> Job item: Present every line of the records below as a numbered list, dropping any blank lines.

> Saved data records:

_ _ _ _ _ _ _

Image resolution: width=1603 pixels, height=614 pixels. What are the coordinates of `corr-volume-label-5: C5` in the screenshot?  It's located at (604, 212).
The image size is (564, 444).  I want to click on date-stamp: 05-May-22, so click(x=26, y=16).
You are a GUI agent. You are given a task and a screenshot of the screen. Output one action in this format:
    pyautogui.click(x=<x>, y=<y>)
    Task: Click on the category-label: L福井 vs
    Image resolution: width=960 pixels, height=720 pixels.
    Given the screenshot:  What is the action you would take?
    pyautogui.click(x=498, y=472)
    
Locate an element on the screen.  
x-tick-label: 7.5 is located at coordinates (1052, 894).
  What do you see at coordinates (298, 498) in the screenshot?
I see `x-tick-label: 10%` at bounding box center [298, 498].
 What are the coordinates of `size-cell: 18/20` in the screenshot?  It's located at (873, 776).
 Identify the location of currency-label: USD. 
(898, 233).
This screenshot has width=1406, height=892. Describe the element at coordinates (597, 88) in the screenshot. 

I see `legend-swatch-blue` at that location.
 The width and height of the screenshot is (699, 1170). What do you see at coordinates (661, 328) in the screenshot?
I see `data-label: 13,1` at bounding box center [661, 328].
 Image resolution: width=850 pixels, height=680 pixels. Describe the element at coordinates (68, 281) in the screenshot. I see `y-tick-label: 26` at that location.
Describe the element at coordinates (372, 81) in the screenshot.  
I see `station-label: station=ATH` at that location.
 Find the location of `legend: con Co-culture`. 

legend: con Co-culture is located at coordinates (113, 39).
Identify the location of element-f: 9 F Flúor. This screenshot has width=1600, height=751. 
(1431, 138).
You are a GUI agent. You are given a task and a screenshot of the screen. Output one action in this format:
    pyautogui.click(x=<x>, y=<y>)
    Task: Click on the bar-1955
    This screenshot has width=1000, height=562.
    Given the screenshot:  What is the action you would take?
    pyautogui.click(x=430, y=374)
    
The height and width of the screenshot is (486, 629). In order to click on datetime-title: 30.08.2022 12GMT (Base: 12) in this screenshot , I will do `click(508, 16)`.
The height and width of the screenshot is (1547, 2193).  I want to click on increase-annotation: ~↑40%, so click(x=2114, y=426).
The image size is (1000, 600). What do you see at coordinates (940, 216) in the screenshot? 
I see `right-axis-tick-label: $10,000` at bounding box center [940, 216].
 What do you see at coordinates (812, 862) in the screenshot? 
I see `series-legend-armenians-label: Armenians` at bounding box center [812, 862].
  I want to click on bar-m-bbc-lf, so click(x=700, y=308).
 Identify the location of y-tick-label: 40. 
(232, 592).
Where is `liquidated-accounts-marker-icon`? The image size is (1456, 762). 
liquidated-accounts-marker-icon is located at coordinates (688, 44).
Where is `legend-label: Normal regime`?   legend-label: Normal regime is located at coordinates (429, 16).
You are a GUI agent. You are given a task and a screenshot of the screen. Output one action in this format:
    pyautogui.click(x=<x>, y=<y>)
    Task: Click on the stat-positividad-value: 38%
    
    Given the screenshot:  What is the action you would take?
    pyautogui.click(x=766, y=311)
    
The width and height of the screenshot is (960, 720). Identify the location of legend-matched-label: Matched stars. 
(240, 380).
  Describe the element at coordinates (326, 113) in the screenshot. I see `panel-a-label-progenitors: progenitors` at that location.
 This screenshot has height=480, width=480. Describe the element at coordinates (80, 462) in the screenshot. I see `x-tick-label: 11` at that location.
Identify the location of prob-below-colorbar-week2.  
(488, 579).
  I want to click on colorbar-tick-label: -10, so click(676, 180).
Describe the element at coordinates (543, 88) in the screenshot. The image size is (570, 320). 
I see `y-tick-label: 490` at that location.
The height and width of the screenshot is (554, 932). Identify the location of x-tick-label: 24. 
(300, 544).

_ _ _ _ _ _ _

> Exercise answer:
1. Image resolution: width=1603 pixels, height=614 pixels. What are the coordinates of `corr-volume-label-5: C5` in the screenshot?  It's located at (604, 212).
2. The image size is (564, 444).  I want to click on date-stamp: 05-May-22, so click(x=26, y=16).
3. You are a GUI agent. You are given a task and a screenshot of the screen. Output one action in this format:
4.     pyautogui.click(x=<x>, y=<y>)
5.     Task: Click on the category-label: L福井 vs
6.     Image resolution: width=960 pixels, height=720 pixels.
7.     Given the screenshot:  What is the action you would take?
8.     pyautogui.click(x=498, y=472)
9. Locate an element on the screen.  
10. x-tick-label: 7.5 is located at coordinates (1052, 894).
11.   What do you see at coordinates (298, 498) in the screenshot?
12. I see `x-tick-label: 10%` at bounding box center [298, 498].
13.  What are the coordinates of `size-cell: 18/20` in the screenshot?  It's located at (873, 776).
14.  Identify the location of currency-label: USD. 
15. (898, 233).
16. This screenshot has width=1406, height=892. Describe the element at coordinates (597, 88) in the screenshot. 
17. I see `legend-swatch-blue` at that location.
18.  The width and height of the screenshot is (699, 1170). What do you see at coordinates (661, 328) in the screenshot?
19. I see `data-label: 13,1` at bounding box center [661, 328].
20.  Image resolution: width=850 pixels, height=680 pixels. Describe the element at coordinates (68, 281) in the screenshot. I see `y-tick-label: 26` at that location.
21. Describe the element at coordinates (372, 81) in the screenshot.  
22. I see `station-label: station=ATH` at that location.
23.  Find the location of `legend: con Co-culture`. 
24. legend: con Co-culture is located at coordinates (113, 39).
25. Identify the location of element-f: 9 F Flúor. This screenshot has width=1600, height=751. 
26. (1431, 138).
27. You are a GUI agent. You are given a task and a screenshot of the screen. Output one action in this format:
28.     pyautogui.click(x=<x>, y=<y>)
29.     Task: Click on the bar-1955
30.     This screenshot has width=1000, height=562.
31.     Given the screenshot:  What is the action you would take?
32.     pyautogui.click(x=430, y=374)
33. The height and width of the screenshot is (486, 629). In order to click on datetime-title: 30.08.2022 12GMT (Base: 12) in this screenshot , I will do `click(508, 16)`.
34. The height and width of the screenshot is (1547, 2193).  I want to click on increase-annotation: ~↑40%, so click(x=2114, y=426).
35. The image size is (1000, 600). What do you see at coordinates (940, 216) in the screenshot? 
36. I see `right-axis-tick-label: $10,000` at bounding box center [940, 216].
37.  What do you see at coordinates (812, 862) in the screenshot? 
38. I see `series-legend-armenians-label: Armenians` at bounding box center [812, 862].
39.   I want to click on bar-m-bbc-lf, so click(x=700, y=308).
40.  Identify the location of y-tick-label: 40. 
41. (232, 592).
42. Where is `liquidated-accounts-marker-icon`? The image size is (1456, 762). 
43. liquidated-accounts-marker-icon is located at coordinates (688, 44).
44. Where is `legend-label: Normal regime`?   legend-label: Normal regime is located at coordinates (429, 16).
45. You are a GUI agent. You are given a task and a screenshot of the screen. Output one action in this format:
46.     pyautogui.click(x=<x>, y=<y>)
47.     Task: Click on the stat-positividad-value: 38%
48.     Given the screenshot:  What is the action you would take?
49.     pyautogui.click(x=766, y=311)
50. The width and height of the screenshot is (960, 720). Identify the location of legend-matched-label: Matched stars. 
51. (240, 380).
52.   Describe the element at coordinates (326, 113) in the screenshot. I see `panel-a-label-progenitors: progenitors` at that location.
53.  This screenshot has height=480, width=480. Describe the element at coordinates (80, 462) in the screenshot. I see `x-tick-label: 11` at that location.
54. Identify the location of prob-below-colorbar-week2.  
55. (488, 579).
56.   I want to click on colorbar-tick-label: -10, so click(676, 180).
57. Describe the element at coordinates (543, 88) in the screenshot. The image size is (570, 320). 
58. I see `y-tick-label: 490` at that location.
59. The height and width of the screenshot is (554, 932). Identify the location of x-tick-label: 24. 
60. (300, 544).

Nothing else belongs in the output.